The Schmooze: Making Time for Meaningful Student Talk
Building pathways to develop transferable learning skills
There are so many ways to help students share their thinking with each other in meaningful ways. One of my favourites is something I call a Schmooze. It’s a simple structure that gives students the time, tools, and support they need to develop their ideas, reflect, and then talk about issues that (hopefully) matter.
Why Schmooze?
We often expect students to develop strong speaking, listening, and collaboration skills, yet we don’t always carve out intentional time for them to practice. The Schmooze flips that script. It creates a low-stakes but structured setting where students learn about a topic, prepare their thinking, and then come to the “table of discussion” ready to share and listen.
Application 1: News & Schmooze
The activity is built to strengthen four interconnected skill areas:
Research Skills – Students investigate a news story or topic, read critically, make inferences, and draw conclusions.
Communication Skills – They practice speaking clearly and listening actively to peers.
Organization Skills – They prepare their notes using a graphic organizer so they come to the discussion ready.
Collaboration Skills – They work in teams to build consensus, listen to other perspectives, encourage contributions, and advocate for their own ideas.
How It Works
Students begin with a shared stimulus such as a news article or report. They research the topic, track their questions, and complete a graphic organizer capturing the who, what, when, where, why, how, and “so what” of the issue.
On “Schmooze Day,” students gather around a discussion table. Using their notes, they engage in accountable talk about the issue. The emphasis is on shared responsibility: speaking clearly, listening respectfully, making space for all voices, and encouraging each other to contribute.

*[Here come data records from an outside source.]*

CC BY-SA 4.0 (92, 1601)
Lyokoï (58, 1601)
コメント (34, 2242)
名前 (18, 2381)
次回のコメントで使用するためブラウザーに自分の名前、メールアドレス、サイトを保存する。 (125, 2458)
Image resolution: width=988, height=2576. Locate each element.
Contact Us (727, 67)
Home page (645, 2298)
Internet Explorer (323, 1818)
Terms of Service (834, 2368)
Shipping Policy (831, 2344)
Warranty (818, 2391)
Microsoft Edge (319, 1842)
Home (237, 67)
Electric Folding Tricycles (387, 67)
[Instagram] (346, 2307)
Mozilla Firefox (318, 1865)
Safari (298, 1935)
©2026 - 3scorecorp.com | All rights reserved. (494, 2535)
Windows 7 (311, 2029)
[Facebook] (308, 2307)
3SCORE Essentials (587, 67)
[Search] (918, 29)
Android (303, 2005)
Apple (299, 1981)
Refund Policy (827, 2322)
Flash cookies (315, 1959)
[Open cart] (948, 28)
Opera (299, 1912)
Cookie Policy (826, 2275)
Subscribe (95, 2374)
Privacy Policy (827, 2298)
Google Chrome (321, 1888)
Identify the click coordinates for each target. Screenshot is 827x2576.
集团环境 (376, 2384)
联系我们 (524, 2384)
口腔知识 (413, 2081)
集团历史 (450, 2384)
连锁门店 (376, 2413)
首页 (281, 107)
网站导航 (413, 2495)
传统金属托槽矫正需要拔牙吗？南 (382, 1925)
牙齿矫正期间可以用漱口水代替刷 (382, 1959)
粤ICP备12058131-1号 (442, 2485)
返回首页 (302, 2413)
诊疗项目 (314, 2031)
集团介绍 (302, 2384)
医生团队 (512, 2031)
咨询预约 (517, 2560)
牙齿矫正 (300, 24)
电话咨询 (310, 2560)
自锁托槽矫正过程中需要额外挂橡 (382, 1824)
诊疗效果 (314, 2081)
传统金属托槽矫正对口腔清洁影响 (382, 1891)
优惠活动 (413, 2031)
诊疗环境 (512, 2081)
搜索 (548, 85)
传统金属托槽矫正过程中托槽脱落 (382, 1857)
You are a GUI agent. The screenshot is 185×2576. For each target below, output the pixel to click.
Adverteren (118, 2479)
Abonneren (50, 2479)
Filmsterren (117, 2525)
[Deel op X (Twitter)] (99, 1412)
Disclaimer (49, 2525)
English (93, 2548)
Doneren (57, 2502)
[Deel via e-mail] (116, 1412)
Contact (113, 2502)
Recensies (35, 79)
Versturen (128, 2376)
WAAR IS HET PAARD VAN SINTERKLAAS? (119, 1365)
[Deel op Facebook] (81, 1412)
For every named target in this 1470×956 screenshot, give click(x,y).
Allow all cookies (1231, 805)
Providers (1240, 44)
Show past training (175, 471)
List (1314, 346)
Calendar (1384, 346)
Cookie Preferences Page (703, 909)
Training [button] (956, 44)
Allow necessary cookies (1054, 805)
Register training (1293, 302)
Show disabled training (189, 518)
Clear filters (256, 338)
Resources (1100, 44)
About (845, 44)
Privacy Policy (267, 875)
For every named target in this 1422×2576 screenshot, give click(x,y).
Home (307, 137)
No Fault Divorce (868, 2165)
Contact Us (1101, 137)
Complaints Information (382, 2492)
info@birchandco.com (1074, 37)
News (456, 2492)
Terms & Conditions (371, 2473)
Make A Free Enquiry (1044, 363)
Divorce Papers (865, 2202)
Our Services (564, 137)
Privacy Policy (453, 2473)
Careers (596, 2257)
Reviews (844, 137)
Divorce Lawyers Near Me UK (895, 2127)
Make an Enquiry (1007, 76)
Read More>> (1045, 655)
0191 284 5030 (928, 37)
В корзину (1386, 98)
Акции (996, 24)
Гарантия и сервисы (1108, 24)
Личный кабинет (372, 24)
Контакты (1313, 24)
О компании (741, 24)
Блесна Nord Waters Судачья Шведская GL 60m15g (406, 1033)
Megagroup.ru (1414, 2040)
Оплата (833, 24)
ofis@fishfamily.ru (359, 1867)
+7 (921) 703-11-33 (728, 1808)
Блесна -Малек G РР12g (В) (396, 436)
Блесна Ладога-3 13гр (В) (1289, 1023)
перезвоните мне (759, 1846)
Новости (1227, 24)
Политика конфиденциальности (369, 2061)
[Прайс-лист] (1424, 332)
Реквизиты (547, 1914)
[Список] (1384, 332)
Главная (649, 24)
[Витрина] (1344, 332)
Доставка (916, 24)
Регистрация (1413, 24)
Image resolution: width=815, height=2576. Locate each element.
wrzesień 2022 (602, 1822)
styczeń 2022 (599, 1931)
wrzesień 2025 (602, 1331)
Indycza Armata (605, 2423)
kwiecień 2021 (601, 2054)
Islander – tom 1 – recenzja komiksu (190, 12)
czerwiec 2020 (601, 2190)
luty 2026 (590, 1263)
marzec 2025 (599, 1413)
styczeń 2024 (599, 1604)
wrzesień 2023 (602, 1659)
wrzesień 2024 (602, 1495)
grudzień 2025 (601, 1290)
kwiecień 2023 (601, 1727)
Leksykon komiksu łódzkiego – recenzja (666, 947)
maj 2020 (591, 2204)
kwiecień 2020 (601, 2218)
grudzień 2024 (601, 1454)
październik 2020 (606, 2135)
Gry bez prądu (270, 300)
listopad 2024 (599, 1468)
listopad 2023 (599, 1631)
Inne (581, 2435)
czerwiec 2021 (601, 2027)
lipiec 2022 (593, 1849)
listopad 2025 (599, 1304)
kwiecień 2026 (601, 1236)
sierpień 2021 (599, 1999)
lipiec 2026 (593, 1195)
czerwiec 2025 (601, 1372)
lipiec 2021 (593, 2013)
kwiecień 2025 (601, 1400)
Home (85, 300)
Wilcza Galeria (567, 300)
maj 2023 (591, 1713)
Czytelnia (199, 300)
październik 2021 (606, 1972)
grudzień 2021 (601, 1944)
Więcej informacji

The teacher listens, collects notes, and provides feedback on research, communication, organization, and collaboration skills.
Sessions are filmed so students can reflect on their own performance and plan next steps for themselves in conversation with their teacher.
Application 2: Schmooze to Share Views
Although News and Schmooze began with current events, a Schmooze can be sparked by any rich stimulus. Students can:
Listen to a song and unpack its lyrics.
Deconstruct an advertisement or image for its message and audience
Watch a short video or animation and explore its themes.
Bring in an artifact connected to a unit of study.
In recent years, I’ve built Schmooze into my literacy centres, so students become used to speaking with different classmates on a variety of topics catalyzed through various mediums. They record their conversation on video so that I can note who participates and how. I study their body language, what they say, and how they listen to each other. It helps me identify the leaders, followers, and less-engaged students so I can serve them better. This formative assessment helps me personalize instruction and co-construct next steps for students. When I evaluate a Schmooze, it’s only after students have had time to practice speaking, listening, and collaborating.
The Key
At its heart, the Schmooze is about accountable talk. When students know they will have time to research, organize, and discuss, they build a toolkit of skills they can transfer to every subject area.
Why call it a Schmooze?
“Schmooze” has Yiddish roots and carries connotations of mingling, connecting, and exchanging ideas in a relaxed way. It lowers the stakes and makes students feel like they’re having a chat rather than performing. Accountable Talk sounds like an evaluation or a compliance exercise. A term like “Schmooze” is unusual in a classroom context, too, so students remember it. It becomes a part of classroom culture and feels more like a club or a class ritual rather than a directive. When students say “We’re Schmoozing today,” it sparks curiosity and excitement. The name itself models that learning can be joyful, personal, and relational.
The Impact
Making space for a Schmooze does more than check boxes for curriculum expectations. It gives students voice, confidence, and practice in listening deeply to one another, the very capacities we say we value in education.